Remember, the audience experience with you starts when they first get your marketing to well after they leave your show. So your interaction with your audience after a show can be as important as the show itself. As a great example, when she played the Kennedy Center, Liz Callaway spent nearly as much time signing autographs and chatting to the audience as she did onstage.
Some thoughts:
- Enjoy what you just accomplished. Also, if you’re anything like me, you may not be working at full mental capacity right after a show. Recognize this to avoid getting in any danger and making any commitments.
- You got an ovation at the end of your show. (I sincerely hope. If not, then slink out the back door and ignore this column until you get applause.) So the audience told you they enjoyed it. Respect their enjoyment. Do not undermine it with complaints about your voice, your music director, the venue, the lighting, forgetting words, etc. (This seems so obvious but I admit that it is really, really hard to do.)
- Similarly, when someone tells you they enjoyed the show, believe them.
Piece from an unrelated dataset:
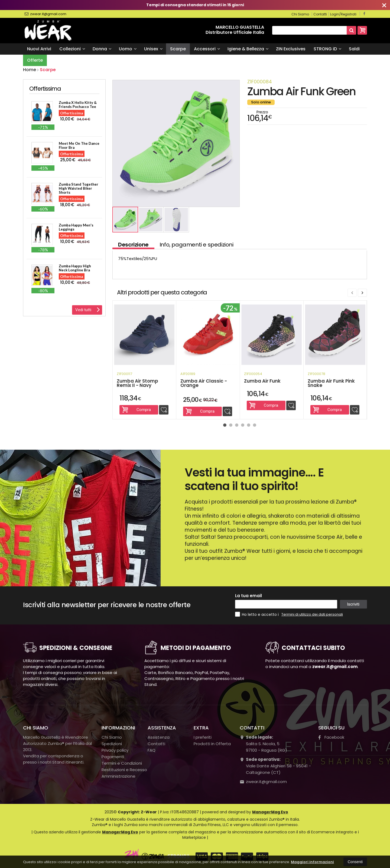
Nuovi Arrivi (39, 49)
And thank them. And make them feel special for being part of a special audience. (I can tell you this worked wonders on me the last time Julie Wilson said it to me – personally – after a show.)
- If there are bunches of people, try to prioritize. Enthusiastically, but efficiently, thank friends and promise later contact (and follow-up). For people you don’t know, try to get them on your mailing list.
- I once asked Andrea Marcovicci how she managed a reception line so well. She said that the trick is to fully concentrate on the person you’re dealing with in the time you’re dealing with them. Then to clearly thank them, finish, then turn to the next person.
- When you’ve been deemed to be talking to a certain cabaret artist for too long, her female partner will reach across, extend her hand, say “Hi, I’m _______________ “ and while shaking you’re hand will pull you out of range of the performer. At the time, my annoyance with being “dealt with” in this way was tempered by an admiration for the gutsy (and powerful) approach to the problem. Others may have and cause less generous reactions with similar tactics.